**The problem**
Output the entries in full and verbatim, pictures omitted.

**Saved data entries**
::::::::::

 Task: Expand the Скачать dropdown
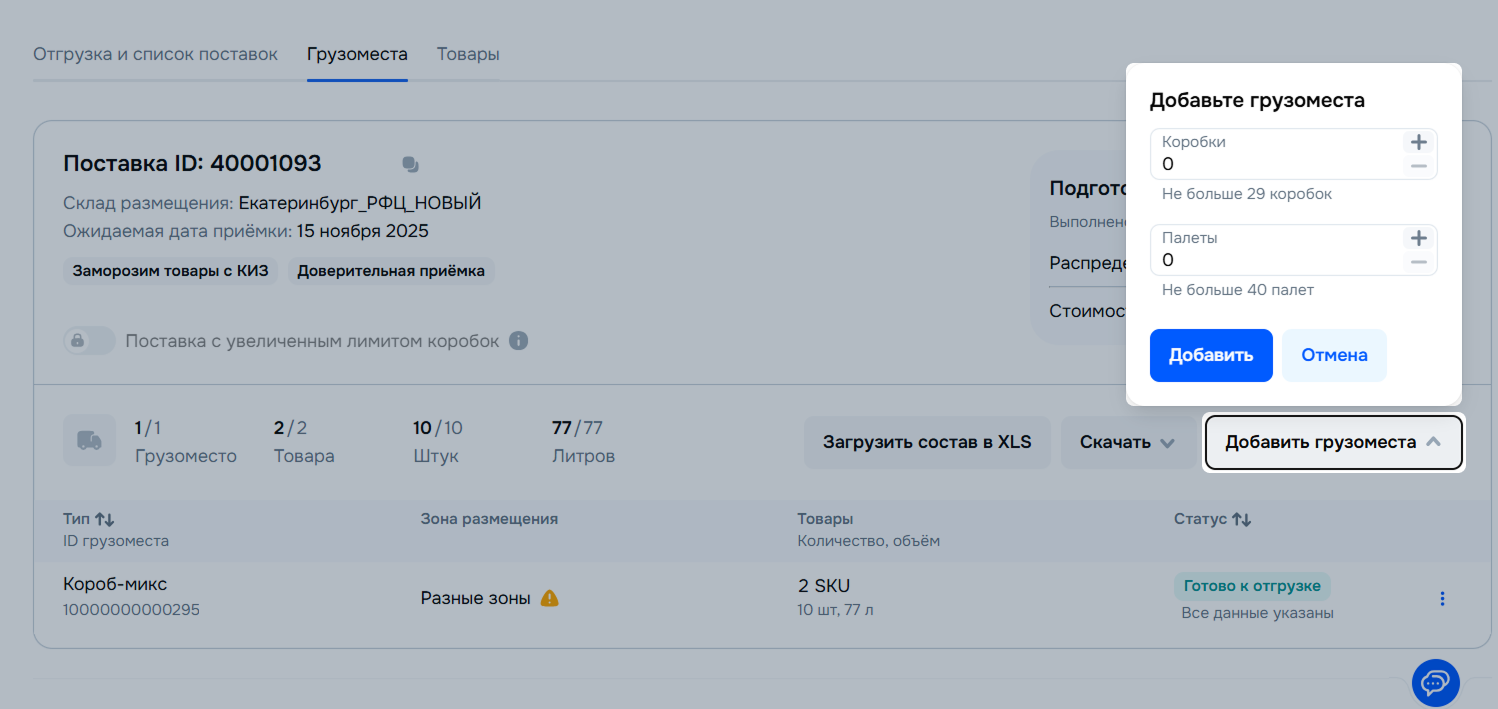click(1127, 442)
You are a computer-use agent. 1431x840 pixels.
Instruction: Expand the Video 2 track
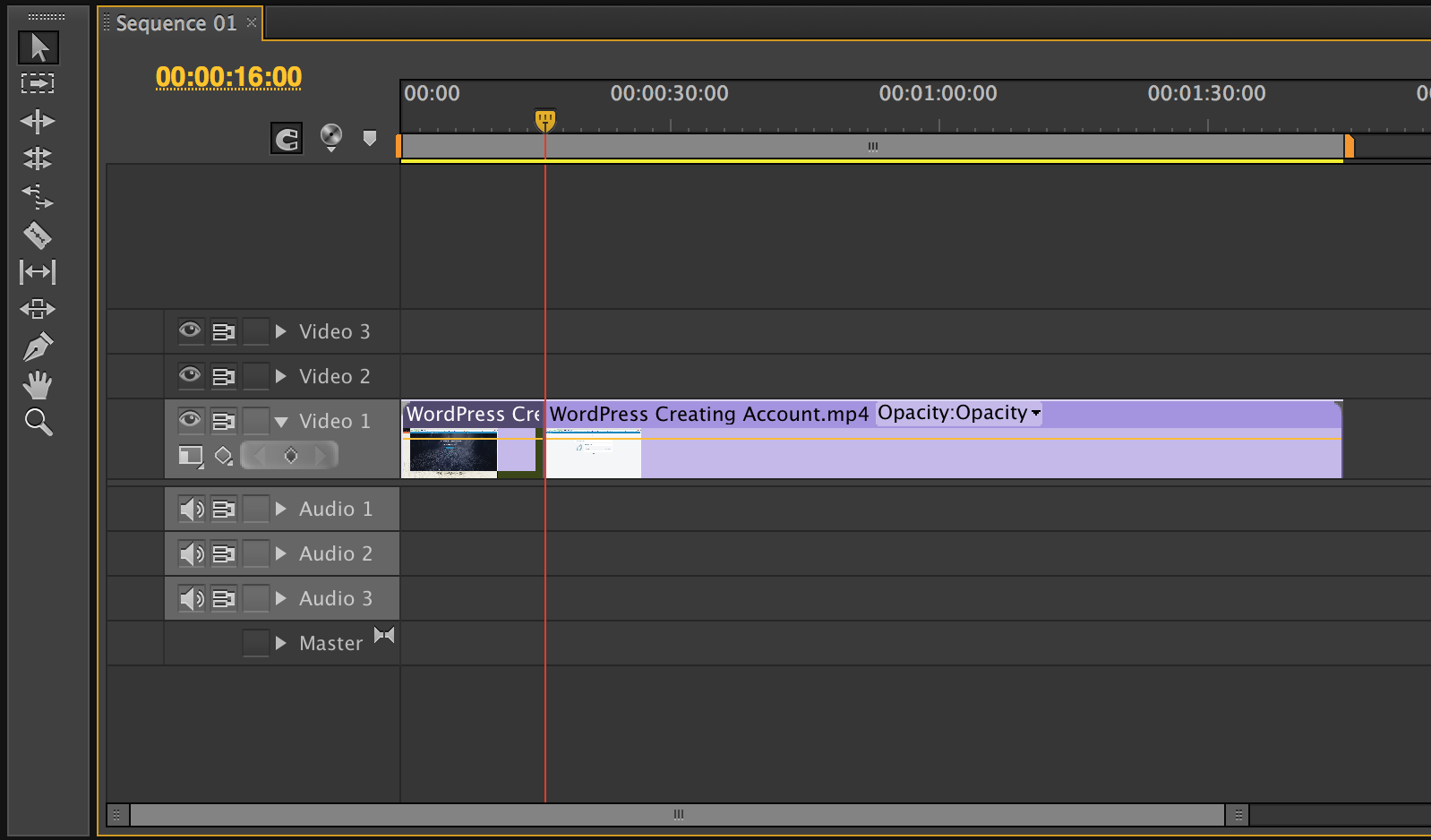pos(281,376)
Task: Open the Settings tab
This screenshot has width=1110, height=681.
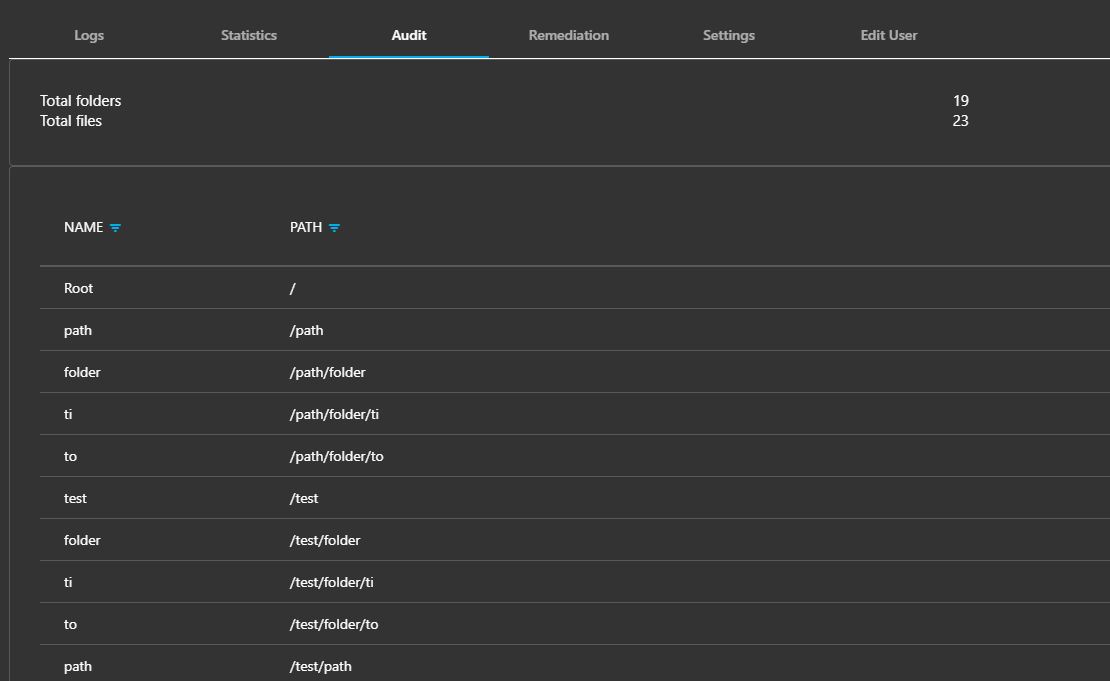Action: [x=728, y=35]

::::::::::

**Exercise answer**
 Task: Expand the Скачать dropdown
click(1127, 442)
You are a computer-use agent. 1431x840 pixels.
Instruction: Expand the Video 2 track
pos(281,376)
Task: Open the Settings tab
This screenshot has width=1110, height=681.
Action: [x=728, y=35]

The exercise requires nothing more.